Down-regulation of lncRNA CASC9 aggravates sepsis-induced acute lung injury by regulating miR-195-5p/PDK4 axis.

BACKGROUND: Long non-coding RNA (lncRNA) cancer susceptibility candidate 9 (CASC9) is reported to be linked to cancers. This research aims to explore the role and possible mechanism of CASC9 in lung injury induced by sepsis.

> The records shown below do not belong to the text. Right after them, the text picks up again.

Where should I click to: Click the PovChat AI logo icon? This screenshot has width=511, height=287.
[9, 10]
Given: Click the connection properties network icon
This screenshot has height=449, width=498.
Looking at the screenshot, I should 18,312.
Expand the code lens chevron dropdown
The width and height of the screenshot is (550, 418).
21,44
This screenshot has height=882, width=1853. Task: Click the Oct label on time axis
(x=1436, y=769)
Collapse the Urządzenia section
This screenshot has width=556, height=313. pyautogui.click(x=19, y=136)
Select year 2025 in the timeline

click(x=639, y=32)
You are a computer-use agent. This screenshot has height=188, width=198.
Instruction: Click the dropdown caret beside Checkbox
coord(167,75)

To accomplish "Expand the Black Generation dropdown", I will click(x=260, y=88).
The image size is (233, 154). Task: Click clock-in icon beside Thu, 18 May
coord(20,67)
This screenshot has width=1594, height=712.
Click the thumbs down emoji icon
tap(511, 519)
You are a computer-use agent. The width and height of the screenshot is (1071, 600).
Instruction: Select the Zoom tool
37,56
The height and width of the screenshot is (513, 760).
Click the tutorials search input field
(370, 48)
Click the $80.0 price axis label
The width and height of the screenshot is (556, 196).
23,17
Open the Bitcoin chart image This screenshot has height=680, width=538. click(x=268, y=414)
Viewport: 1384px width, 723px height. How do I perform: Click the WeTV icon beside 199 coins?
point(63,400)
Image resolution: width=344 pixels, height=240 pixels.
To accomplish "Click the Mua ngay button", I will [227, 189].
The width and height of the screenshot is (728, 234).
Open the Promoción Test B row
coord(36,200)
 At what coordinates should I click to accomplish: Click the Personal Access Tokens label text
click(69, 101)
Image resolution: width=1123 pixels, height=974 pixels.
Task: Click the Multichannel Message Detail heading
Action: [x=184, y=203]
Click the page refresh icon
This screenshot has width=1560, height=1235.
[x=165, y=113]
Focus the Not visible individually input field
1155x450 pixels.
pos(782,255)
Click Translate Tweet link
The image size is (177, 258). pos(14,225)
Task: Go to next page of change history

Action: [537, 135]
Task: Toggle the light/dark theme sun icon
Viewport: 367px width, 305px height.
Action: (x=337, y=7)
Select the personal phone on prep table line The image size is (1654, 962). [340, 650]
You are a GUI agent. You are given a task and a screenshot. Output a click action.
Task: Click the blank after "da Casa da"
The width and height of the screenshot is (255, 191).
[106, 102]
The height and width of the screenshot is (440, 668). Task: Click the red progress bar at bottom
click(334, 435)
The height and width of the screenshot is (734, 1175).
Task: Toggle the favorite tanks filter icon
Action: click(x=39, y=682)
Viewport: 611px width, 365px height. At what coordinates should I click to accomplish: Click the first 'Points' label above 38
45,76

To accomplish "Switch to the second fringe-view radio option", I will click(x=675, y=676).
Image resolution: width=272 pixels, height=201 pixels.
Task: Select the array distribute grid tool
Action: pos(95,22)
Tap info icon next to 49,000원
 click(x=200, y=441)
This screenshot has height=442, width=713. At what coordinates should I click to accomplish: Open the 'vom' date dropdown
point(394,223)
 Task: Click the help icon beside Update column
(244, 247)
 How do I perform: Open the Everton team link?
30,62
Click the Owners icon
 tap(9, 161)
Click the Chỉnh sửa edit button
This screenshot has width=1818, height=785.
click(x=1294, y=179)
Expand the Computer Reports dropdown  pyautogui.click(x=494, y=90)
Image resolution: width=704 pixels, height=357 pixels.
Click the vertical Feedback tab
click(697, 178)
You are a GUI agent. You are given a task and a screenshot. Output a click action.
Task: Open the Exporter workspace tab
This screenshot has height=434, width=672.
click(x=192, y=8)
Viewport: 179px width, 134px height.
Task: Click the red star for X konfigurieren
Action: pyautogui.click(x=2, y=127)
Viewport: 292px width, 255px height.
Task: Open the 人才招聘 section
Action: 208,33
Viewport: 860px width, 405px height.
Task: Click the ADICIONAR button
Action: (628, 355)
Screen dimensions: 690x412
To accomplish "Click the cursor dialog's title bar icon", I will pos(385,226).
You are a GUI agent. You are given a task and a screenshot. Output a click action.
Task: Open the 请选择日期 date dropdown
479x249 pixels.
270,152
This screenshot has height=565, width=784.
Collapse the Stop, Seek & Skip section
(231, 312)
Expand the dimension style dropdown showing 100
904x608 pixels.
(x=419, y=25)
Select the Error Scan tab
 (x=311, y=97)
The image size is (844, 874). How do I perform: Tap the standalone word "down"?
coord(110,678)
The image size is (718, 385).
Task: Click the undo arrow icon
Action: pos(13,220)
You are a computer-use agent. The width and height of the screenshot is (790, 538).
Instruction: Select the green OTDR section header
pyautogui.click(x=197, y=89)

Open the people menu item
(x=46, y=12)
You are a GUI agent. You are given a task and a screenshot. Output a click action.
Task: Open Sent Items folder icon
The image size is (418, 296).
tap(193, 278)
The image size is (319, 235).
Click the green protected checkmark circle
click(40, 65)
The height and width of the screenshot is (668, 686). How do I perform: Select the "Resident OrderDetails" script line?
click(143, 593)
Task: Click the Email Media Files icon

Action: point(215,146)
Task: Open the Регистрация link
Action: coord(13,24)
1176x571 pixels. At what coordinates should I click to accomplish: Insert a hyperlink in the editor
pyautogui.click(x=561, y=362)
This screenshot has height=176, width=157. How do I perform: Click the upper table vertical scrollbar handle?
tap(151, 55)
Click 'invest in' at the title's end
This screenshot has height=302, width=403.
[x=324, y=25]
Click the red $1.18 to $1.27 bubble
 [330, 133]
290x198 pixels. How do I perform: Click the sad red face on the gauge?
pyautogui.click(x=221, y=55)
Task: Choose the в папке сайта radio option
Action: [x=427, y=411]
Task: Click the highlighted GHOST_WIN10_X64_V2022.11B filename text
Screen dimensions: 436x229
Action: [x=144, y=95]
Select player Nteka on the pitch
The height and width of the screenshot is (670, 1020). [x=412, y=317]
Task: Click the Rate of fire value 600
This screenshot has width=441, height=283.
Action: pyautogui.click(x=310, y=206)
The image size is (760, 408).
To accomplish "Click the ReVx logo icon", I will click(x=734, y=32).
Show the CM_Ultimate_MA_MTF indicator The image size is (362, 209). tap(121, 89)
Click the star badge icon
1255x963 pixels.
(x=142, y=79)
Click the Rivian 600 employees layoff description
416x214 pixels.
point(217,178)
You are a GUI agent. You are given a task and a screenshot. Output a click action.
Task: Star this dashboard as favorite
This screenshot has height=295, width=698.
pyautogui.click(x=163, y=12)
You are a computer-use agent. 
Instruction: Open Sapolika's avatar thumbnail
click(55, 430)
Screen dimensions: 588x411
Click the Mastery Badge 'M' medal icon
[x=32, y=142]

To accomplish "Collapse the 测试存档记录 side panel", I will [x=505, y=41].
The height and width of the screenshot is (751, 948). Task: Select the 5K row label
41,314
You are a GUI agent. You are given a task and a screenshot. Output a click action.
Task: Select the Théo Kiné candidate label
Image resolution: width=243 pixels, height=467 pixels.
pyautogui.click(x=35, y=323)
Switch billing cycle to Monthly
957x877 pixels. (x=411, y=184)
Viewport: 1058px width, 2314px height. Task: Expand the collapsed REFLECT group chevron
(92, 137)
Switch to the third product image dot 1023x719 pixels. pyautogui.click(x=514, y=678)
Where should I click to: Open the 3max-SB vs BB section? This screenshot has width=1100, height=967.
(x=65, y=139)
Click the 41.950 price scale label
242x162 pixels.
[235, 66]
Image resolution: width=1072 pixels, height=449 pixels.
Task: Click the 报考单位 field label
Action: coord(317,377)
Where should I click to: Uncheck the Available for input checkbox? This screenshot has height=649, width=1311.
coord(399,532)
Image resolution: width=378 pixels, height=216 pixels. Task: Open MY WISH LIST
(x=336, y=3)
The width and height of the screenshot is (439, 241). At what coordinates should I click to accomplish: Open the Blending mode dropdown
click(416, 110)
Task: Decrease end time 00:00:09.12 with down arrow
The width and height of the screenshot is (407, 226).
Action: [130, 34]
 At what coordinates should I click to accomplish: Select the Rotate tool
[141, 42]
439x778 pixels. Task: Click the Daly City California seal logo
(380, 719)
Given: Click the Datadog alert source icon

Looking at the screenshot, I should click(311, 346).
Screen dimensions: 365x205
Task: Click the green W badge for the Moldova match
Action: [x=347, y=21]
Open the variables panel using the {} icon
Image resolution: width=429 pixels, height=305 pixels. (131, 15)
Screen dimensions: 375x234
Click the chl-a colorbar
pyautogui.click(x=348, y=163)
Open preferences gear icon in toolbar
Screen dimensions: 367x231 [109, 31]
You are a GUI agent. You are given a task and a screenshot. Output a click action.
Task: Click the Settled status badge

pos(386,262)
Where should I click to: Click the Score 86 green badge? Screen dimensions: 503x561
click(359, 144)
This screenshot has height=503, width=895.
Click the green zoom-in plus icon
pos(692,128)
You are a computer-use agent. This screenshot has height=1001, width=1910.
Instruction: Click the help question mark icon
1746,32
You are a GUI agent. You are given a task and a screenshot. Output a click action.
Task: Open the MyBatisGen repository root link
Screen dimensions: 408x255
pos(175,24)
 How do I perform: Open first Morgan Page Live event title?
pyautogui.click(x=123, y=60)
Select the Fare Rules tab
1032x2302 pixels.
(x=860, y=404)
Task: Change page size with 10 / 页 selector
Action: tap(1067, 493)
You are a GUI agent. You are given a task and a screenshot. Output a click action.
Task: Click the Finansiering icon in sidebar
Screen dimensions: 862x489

METHODS: Lipopolysaccharide (LPS) induced human small airway epithelial cells (HSAECs) were established in vitro to mimic sepsis-induced lung injury. The effects of CASC9 and miR-195-5p on HSAECs viability were studied by CCK-8 assay. Interactions between CASC9 and miR-195-5p were determined by bioinformatics analysis, RT-PCR, dual luciferase reporter assay, and RNA immunoprecipitation assay. Pyruvate dehydrogenase kinase 4 (PDK4) and apoptosis-related molecules including Bcl2 and Bad were detected by western blot. Additionally, sepsis-induced lung injury model in rats was established by intraperitoneal injection of LPS in vivo to validate the demonstrations of in vitro studies.

RESULTS: CASC9 was markedly down-regulated while miR-195-5p was significantly up-regulated in HSAECs treated by LPS and lung tissues of rats with sepsis. CASC9 interacted with miR-195-5p, and negatively regulated its expression level. Overexpression of CASC9 or transfection of miR-195-5p inhibitors significantly promoted the viability of HSAECs. The transfection of miR-195-5p mimics effected oppositely. For mechanism, miR-195-5p targeted the 3'UTR of pyruvate dehydrogenase kinase 4 (PDK4) gene and depressed the protein level, and PDK4 was regulated indirectly by CASC9. Restoration of CASC9 in the lung tissues of rats with sepsis ameliorated lung injury.

CONCLUSION: CASC9 protects lung epithelial cells from sepsis-induced injury via regulating miR-195-5p/PDK4 axis.